[EXTRACTED INFORMATION]

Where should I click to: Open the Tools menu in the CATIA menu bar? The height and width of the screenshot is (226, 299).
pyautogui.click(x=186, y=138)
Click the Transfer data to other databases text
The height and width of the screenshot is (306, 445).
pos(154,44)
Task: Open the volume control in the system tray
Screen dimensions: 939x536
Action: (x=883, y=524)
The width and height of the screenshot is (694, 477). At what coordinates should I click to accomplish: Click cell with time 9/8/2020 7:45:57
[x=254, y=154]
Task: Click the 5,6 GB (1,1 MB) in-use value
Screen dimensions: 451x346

[/EXTRACTED INFORMATION]
[EXTRACTED INFORMATION]

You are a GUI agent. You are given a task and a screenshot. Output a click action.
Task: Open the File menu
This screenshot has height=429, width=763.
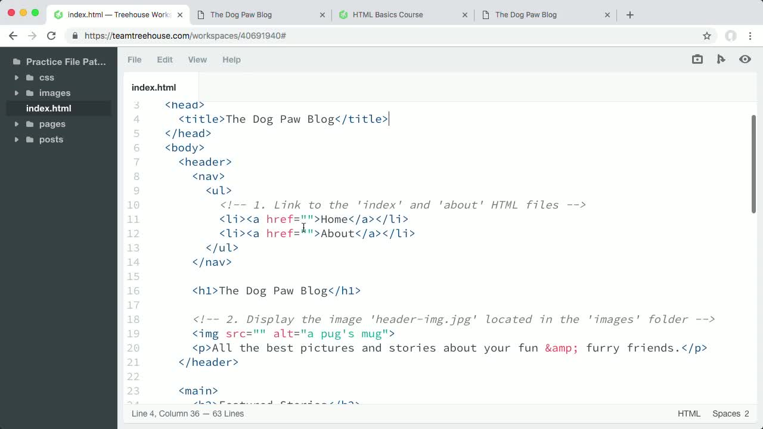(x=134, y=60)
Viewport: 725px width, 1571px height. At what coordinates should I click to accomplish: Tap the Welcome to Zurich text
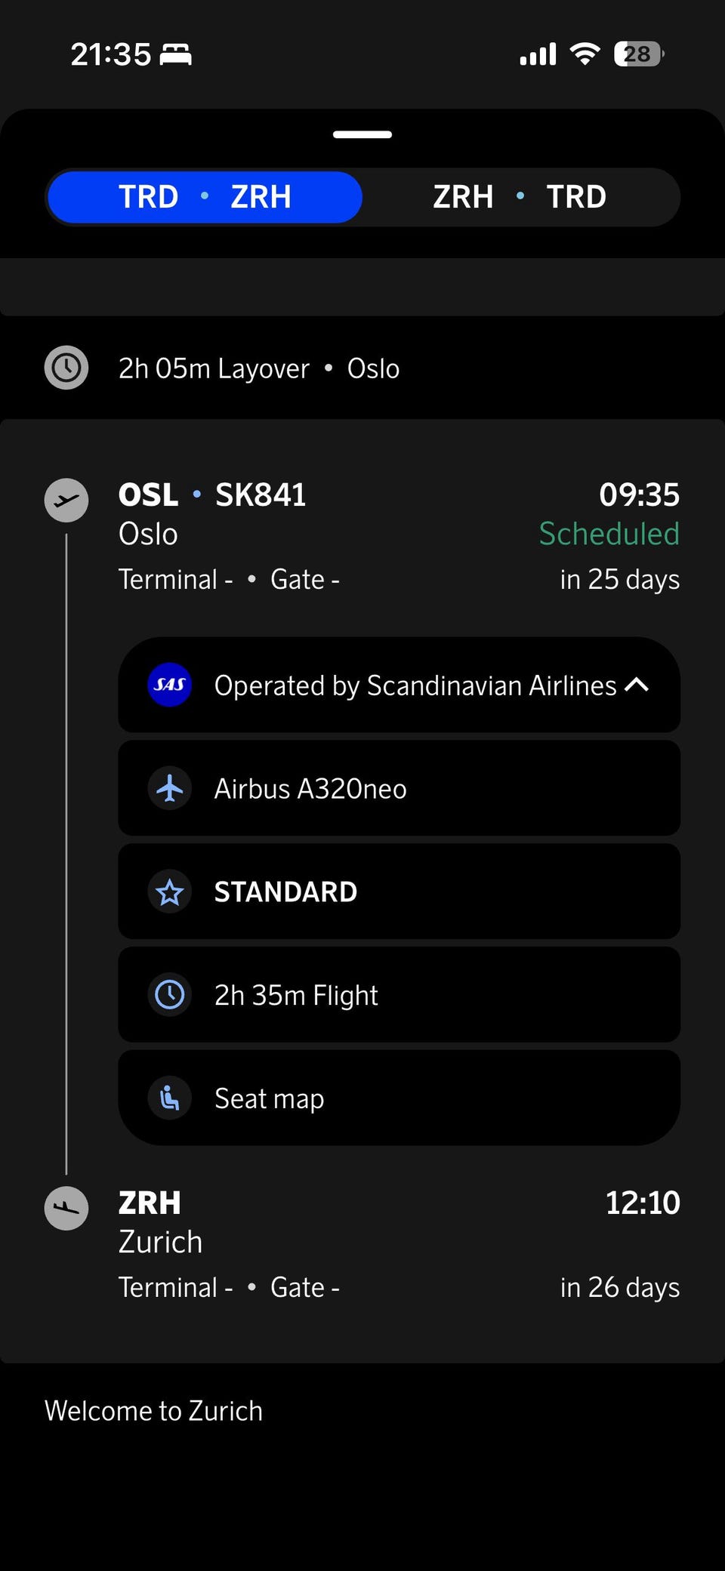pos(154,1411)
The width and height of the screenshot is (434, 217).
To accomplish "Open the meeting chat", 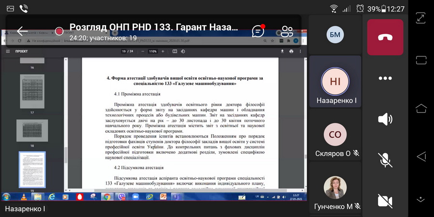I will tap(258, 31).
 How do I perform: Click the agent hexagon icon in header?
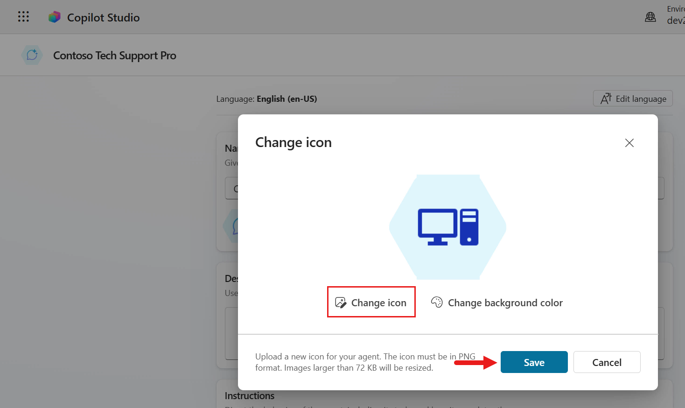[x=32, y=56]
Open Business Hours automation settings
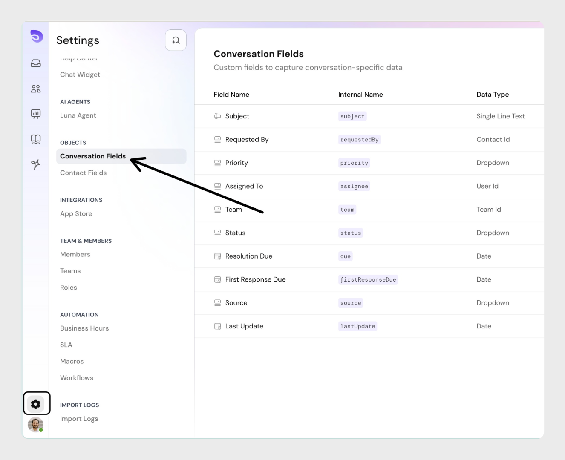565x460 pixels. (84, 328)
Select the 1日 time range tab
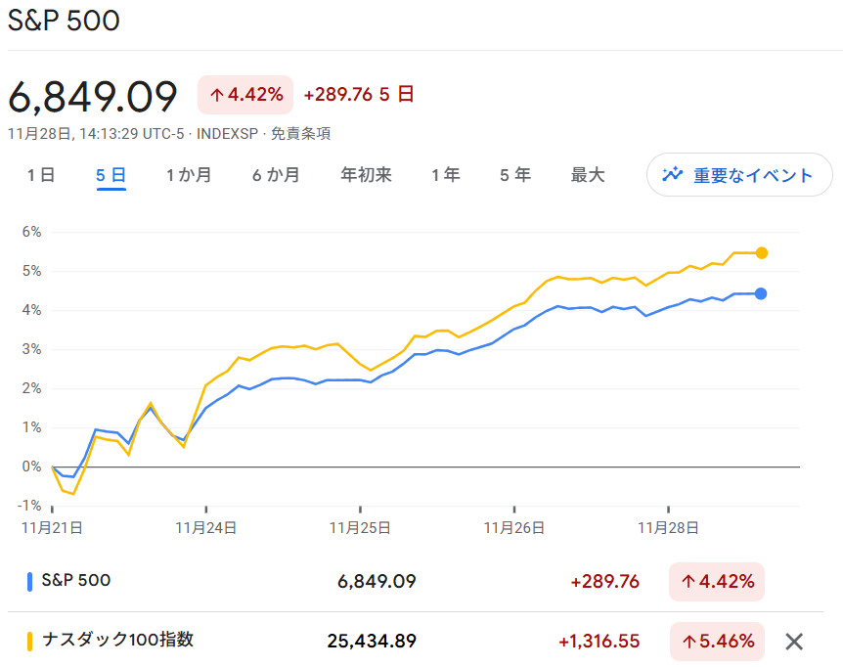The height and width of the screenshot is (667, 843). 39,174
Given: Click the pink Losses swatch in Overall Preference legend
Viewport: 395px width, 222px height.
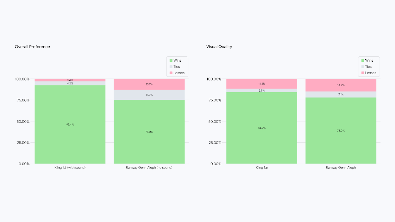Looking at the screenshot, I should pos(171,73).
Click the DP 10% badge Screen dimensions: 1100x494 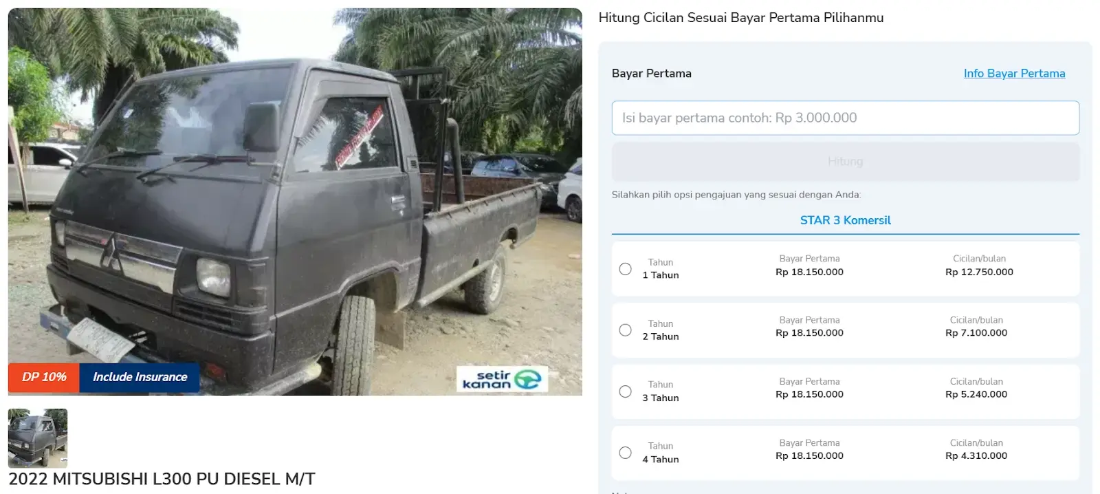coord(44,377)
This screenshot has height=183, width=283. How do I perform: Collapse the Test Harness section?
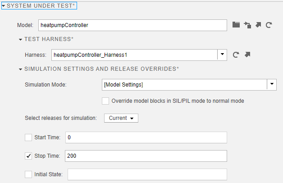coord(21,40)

[/EXTRACTED INFORMATION]

**DIRECTIONS FOR THIS TASK:** In the entries above, find the line with "Where should I" and the line with "Screen dimensions: 451x346", then restate word for word both of them and every line between, with nothing more.

**TASK ANSWER:**
Where should I click to: Open the Tools menu in the CATIA menu bar? The height and width of the screenshot is (226, 299).
pyautogui.click(x=186, y=138)
Click the Transfer data to other databases text
The height and width of the screenshot is (306, 445).
pos(154,44)
Task: Open the volume control in the system tray
Screen dimensions: 939x536
Action: (x=883, y=524)
The width and height of the screenshot is (694, 477). At what coordinates should I click to accomplish: Click cell with time 9/8/2020 7:45:57
[x=254, y=154]
Task: Click the 5,6 GB (1,1 MB) in-use value
Screen dimensions: 451x346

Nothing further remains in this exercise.